● What the task requires: Would you write out the data below exactly, with every line intact?
*** Opening The data ***
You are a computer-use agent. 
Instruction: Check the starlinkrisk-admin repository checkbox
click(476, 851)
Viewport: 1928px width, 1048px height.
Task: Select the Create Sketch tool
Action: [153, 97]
*** Closing The data ***
● Exercise answer:
You are a computer-use agent. 
Instruction: Check the starlinkrisk-admin repository checkbox
click(476, 851)
Viewport: 1928px width, 1048px height.
Task: Select the Create Sketch tool
Action: [153, 97]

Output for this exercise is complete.